* EXERCISE INSTRUCTIONS *
Copy out the items word for word, starting at the line that contains "Click the Refresh icon" and continuing through the final line of the items. Omit the pictures.

··· INPUT FOR THIS TASK

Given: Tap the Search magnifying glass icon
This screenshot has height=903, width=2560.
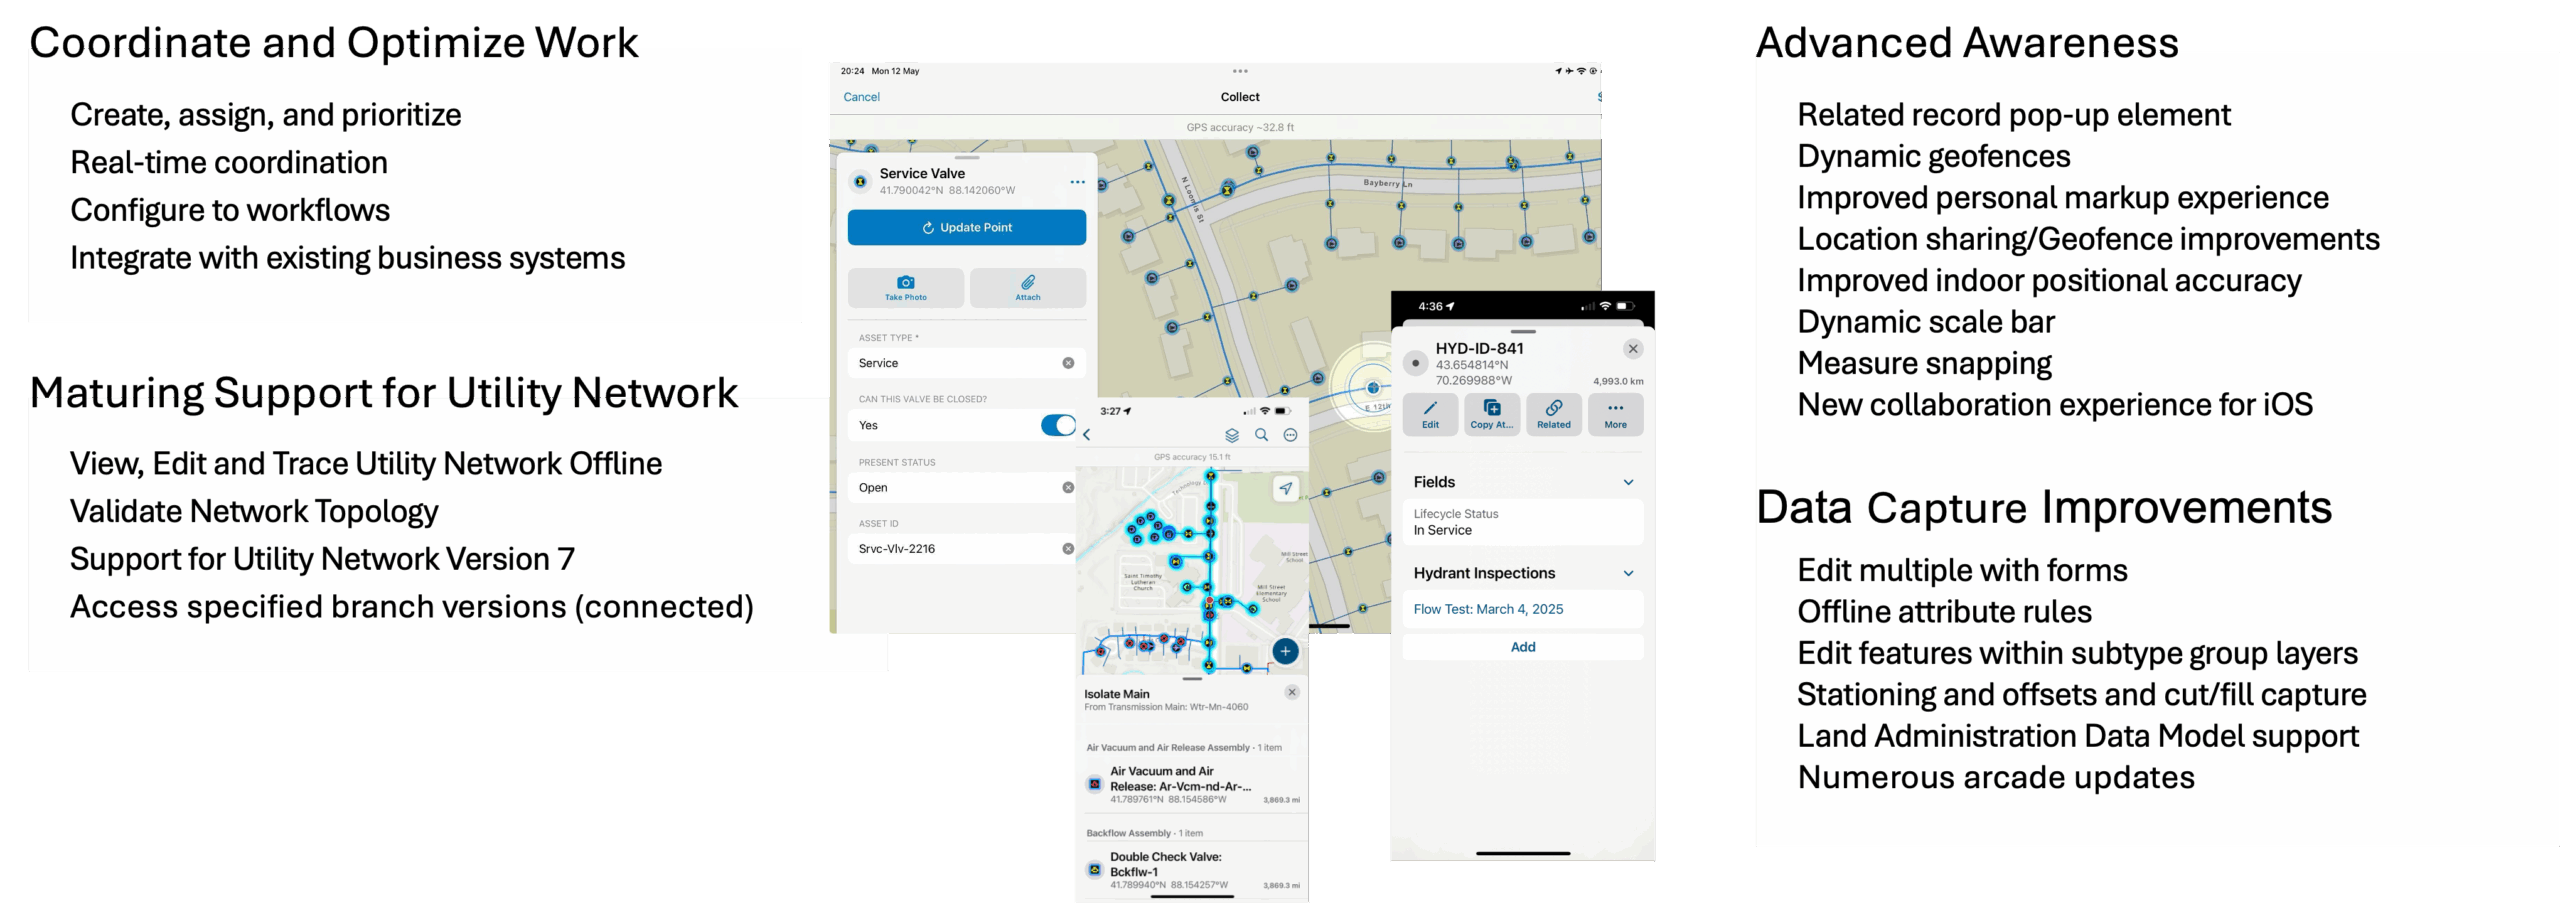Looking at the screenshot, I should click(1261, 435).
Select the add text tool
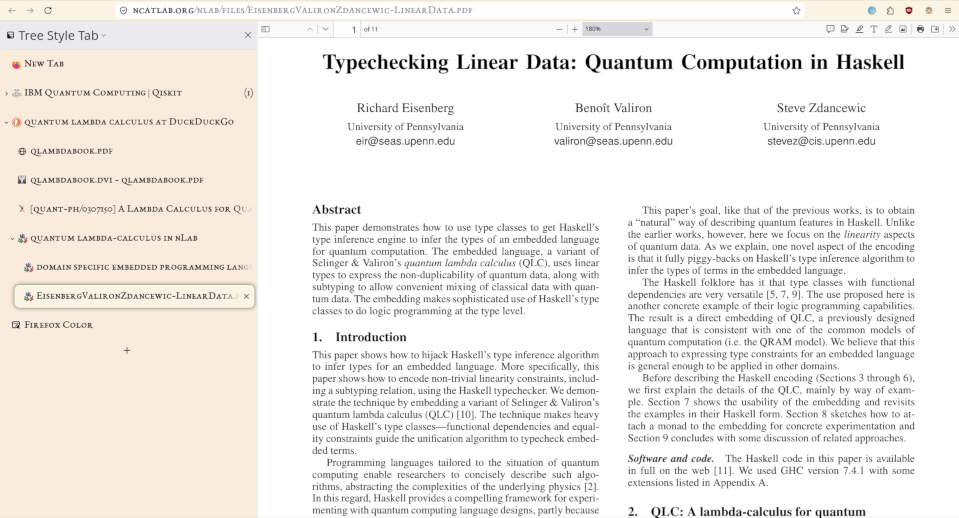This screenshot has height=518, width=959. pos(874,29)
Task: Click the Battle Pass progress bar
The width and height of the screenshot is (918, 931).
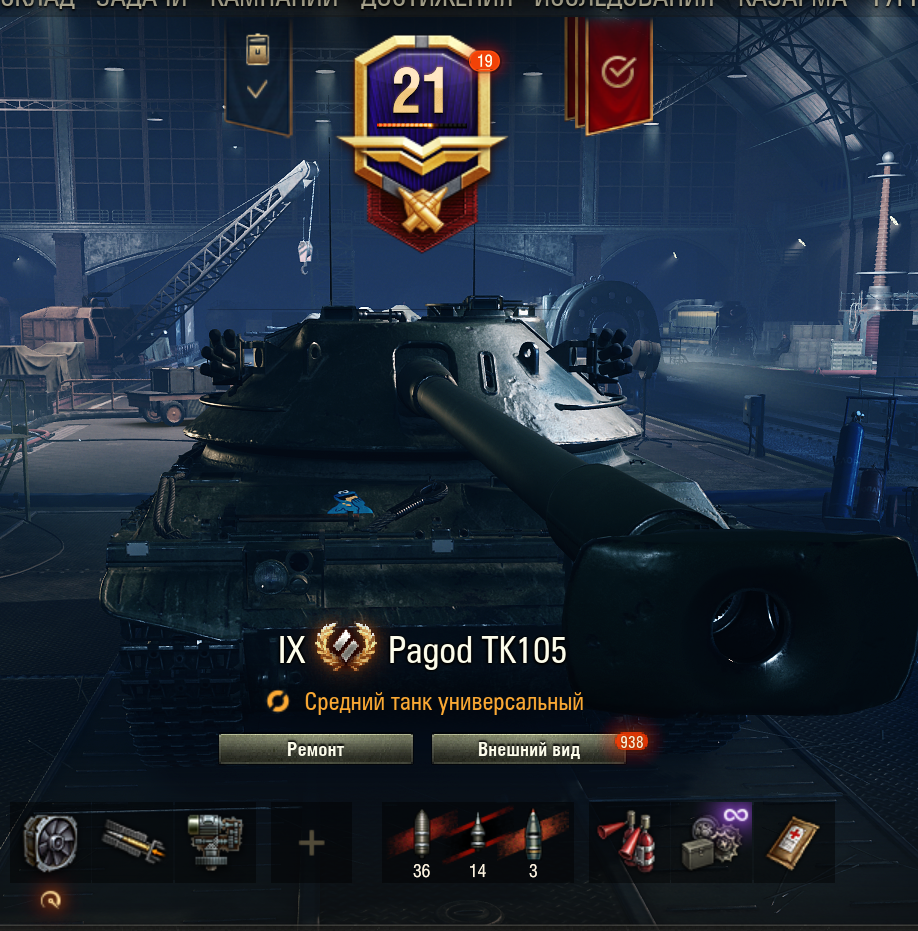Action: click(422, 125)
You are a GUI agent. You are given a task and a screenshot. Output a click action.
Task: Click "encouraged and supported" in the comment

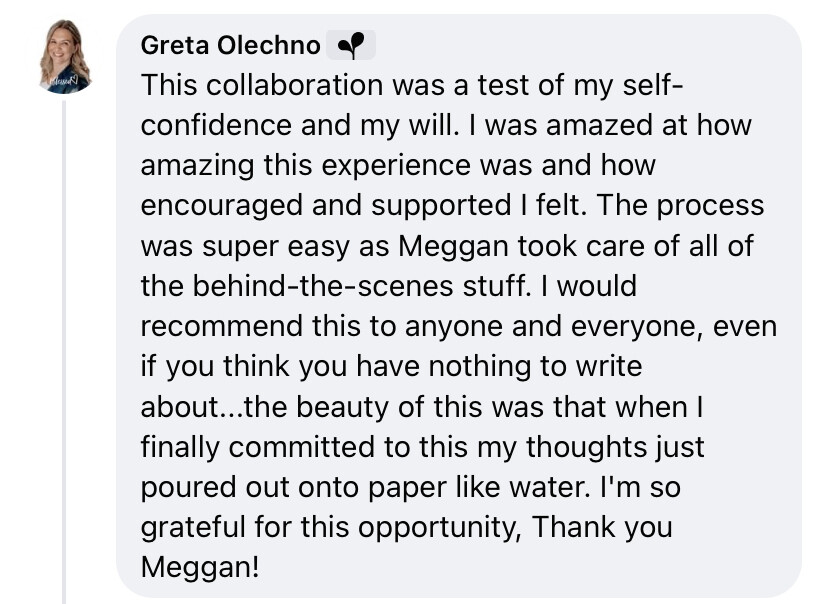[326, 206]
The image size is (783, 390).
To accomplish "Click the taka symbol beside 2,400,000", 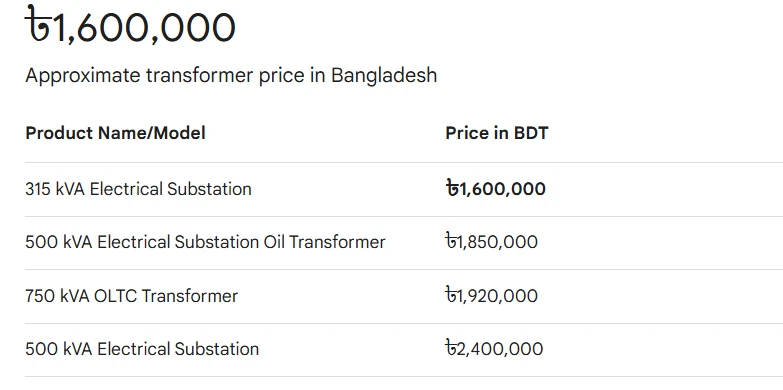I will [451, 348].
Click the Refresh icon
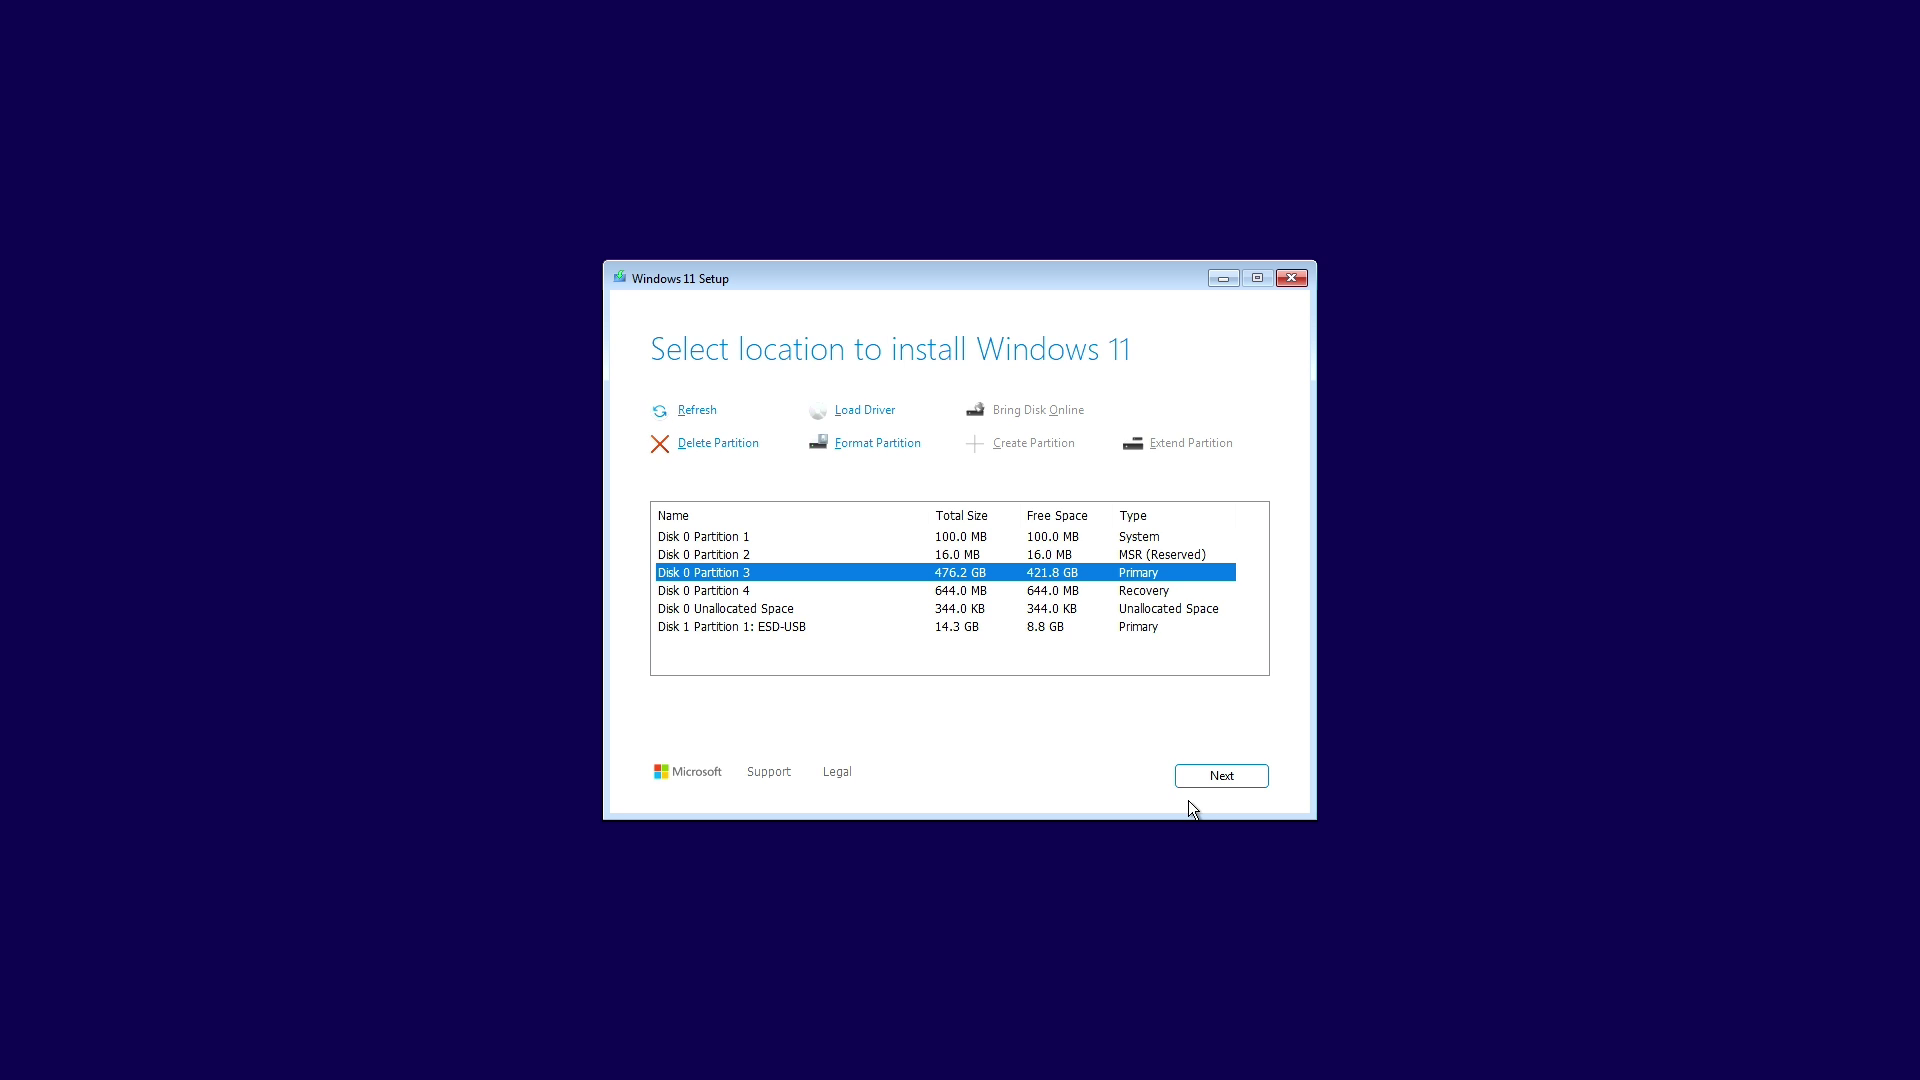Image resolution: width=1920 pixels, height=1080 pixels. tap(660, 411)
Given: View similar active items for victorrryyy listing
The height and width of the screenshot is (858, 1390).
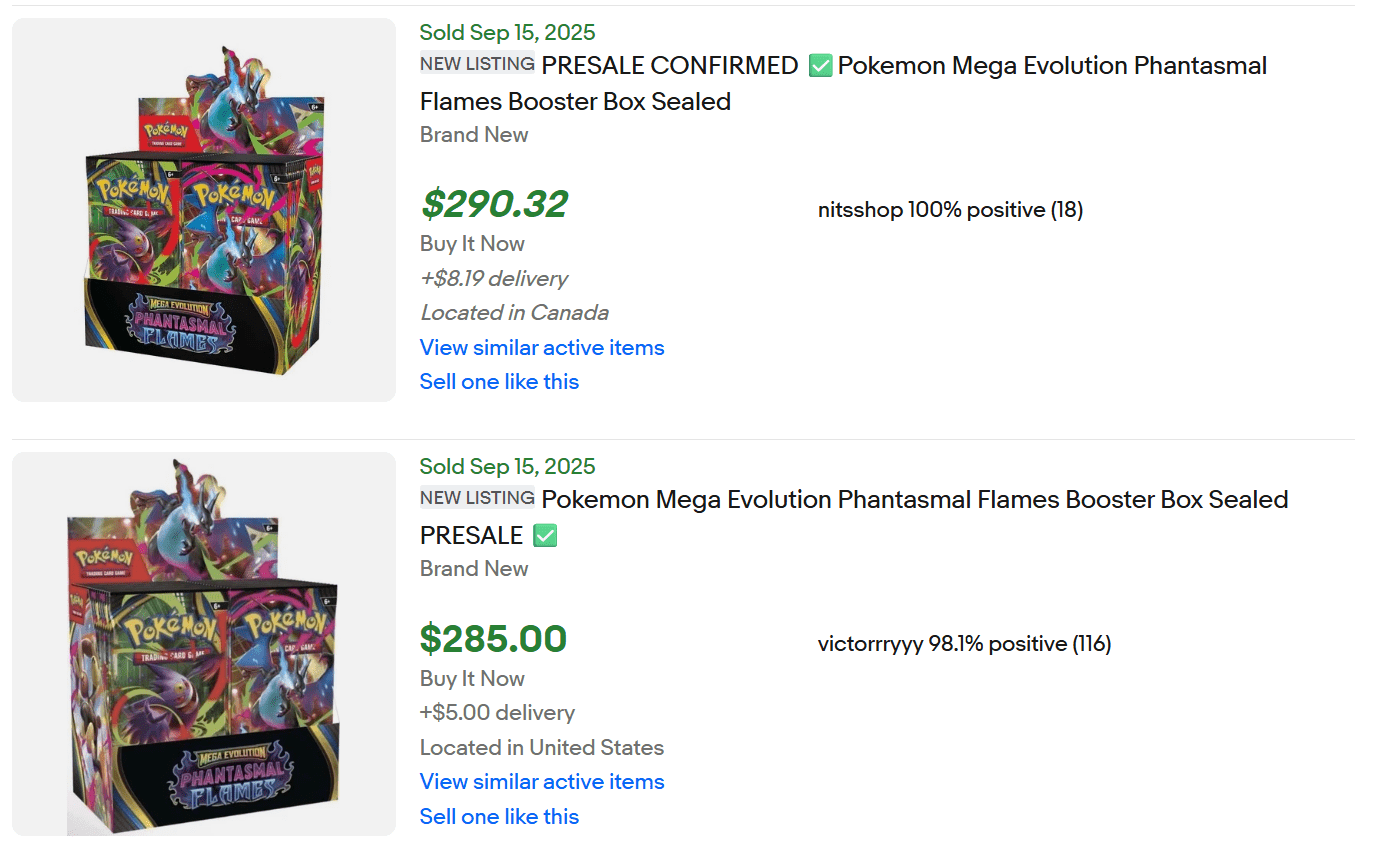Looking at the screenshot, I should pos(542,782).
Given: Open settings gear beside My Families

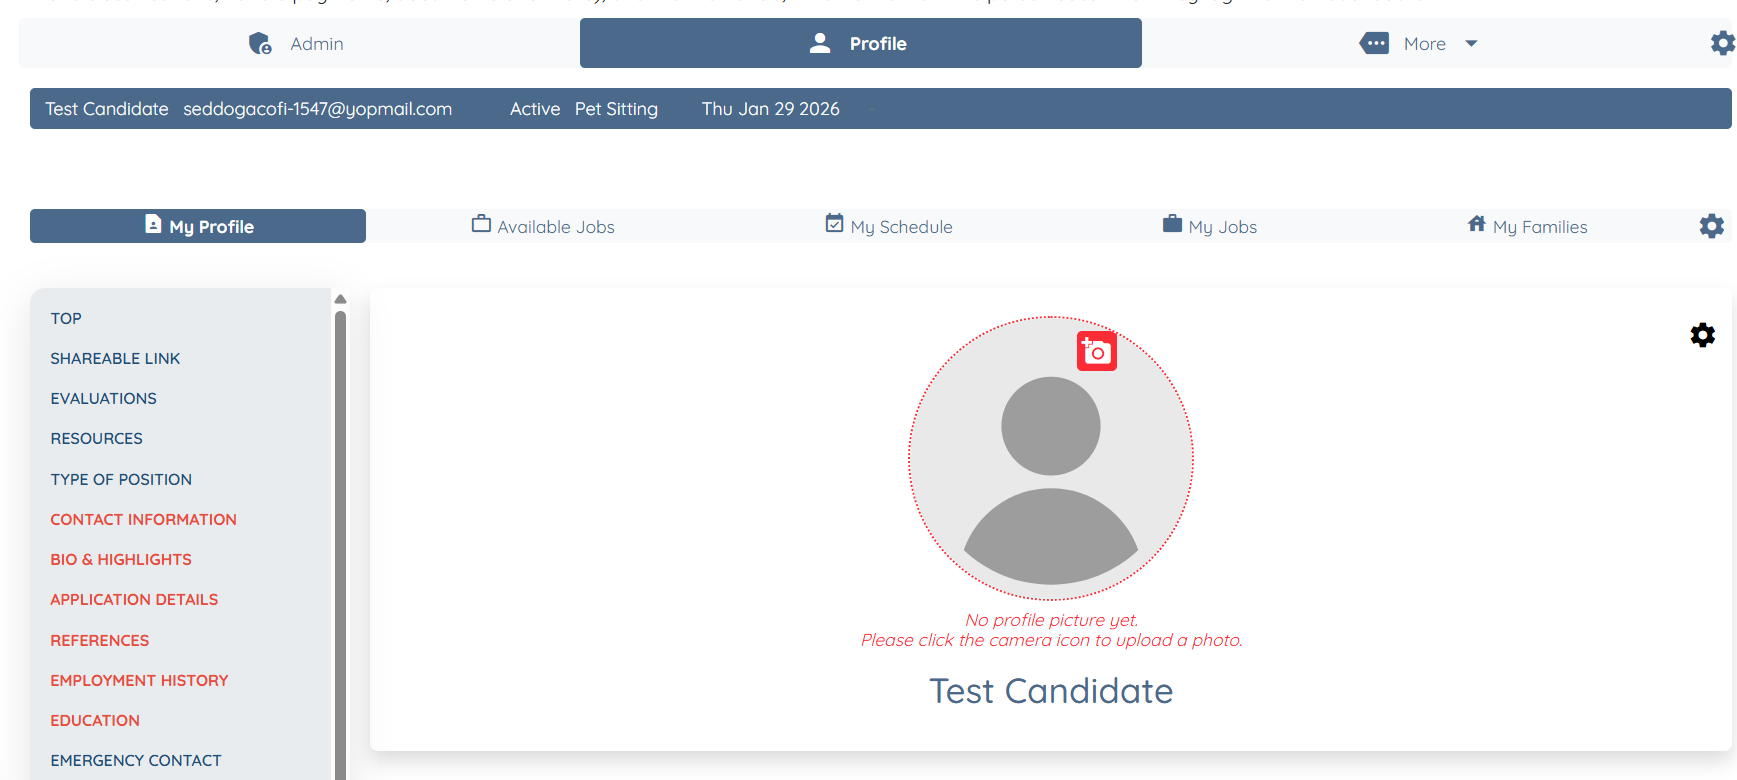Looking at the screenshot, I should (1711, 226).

······

* THE REPLY *
Click the Refresh icon
Image resolution: width=1920 pixels, height=1080 pixels. tap(660, 411)
Given: View similar active items for victorrryyy listing
The height and width of the screenshot is (858, 1390).
Looking at the screenshot, I should pos(542,782).
Given: Open settings gear beside My Families

Looking at the screenshot, I should (1711, 226).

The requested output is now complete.